I was somewhere this week and got into a short conversation about how many of us have good intentions and actually do pretty good during the first part of the week, but towards the end of the week we may slack off. And generally the thought is, “Well I will start back on it full force on monday”. We all have done it. Here is the thing about that. That is a dangerous trap and can cause you to end up in a “Non-Productive” cycle. I know we can go on and on about that, blah blah blah, So I wont! I will just say this simple thing:
Just do 1 simple thing to keep some momentum going towards the end of the week and during the weekend. Here are a few simple examples:
Nutrition- eat 1 good healthy meal during the day. Or cut way back on your quantity for 1 meal during each day.
Exercise- Just do something for like 1 minute! Do 20 squats, or 25 pushups, or Run for 200 yds.
Work- Just work on that “project” for 5 minutes.

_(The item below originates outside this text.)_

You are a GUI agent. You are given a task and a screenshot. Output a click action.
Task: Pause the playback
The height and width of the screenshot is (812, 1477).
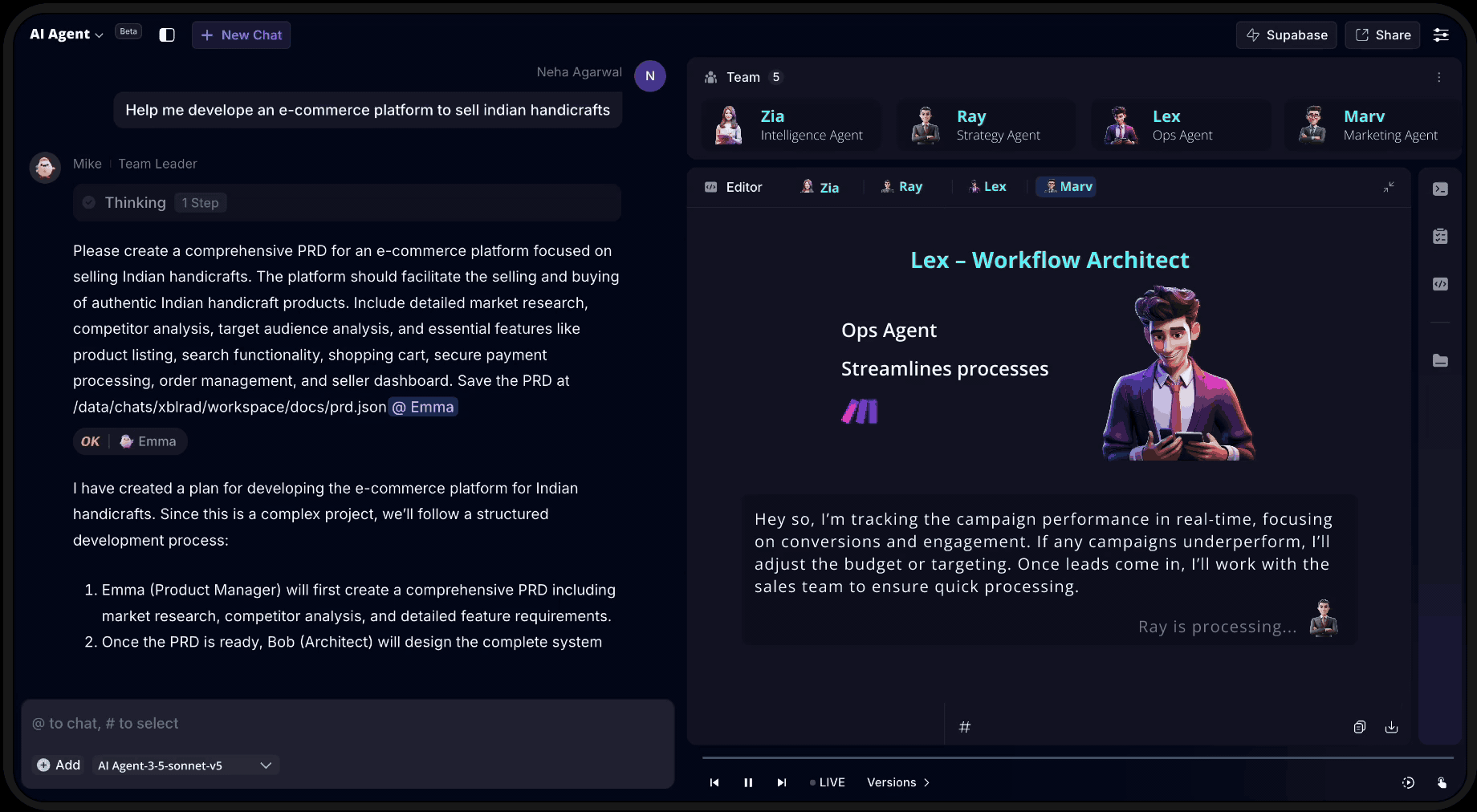pos(748,782)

These are very simple examples and they may not seem like they could actually do much good for you, but that is wrong. They can do wonders simply because they help you to keep MOMENTUM going forward. Even if it is not near the amount of effort you have put in and or think you should put in, it is something. And then when Monday comes around, you will have MOMENTUM still going, and be much better off. So just get on it dog’on it! (yep, preaching to myself here too!)